BEGIN Data extract

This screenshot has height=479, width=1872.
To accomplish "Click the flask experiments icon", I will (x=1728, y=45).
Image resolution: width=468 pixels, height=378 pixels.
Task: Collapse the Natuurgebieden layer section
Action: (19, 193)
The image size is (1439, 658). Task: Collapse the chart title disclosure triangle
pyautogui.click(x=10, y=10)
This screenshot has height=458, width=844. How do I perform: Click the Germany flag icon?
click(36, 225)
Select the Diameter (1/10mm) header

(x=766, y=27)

END Data extract

Work item
Reproduce the full listing word for word.

Response
This screenshot has height=479, width=1872.
To accomplish "Click the flask experiments icon", I will (x=1728, y=45).
Image resolution: width=468 pixels, height=378 pixels.
Task: Collapse the Natuurgebieden layer section
Action: (19, 193)
The image size is (1439, 658). Task: Collapse the chart title disclosure triangle
pyautogui.click(x=10, y=10)
This screenshot has height=458, width=844. How do I perform: Click the Germany flag icon?
click(36, 225)
Select the Diameter (1/10mm) header

(x=766, y=27)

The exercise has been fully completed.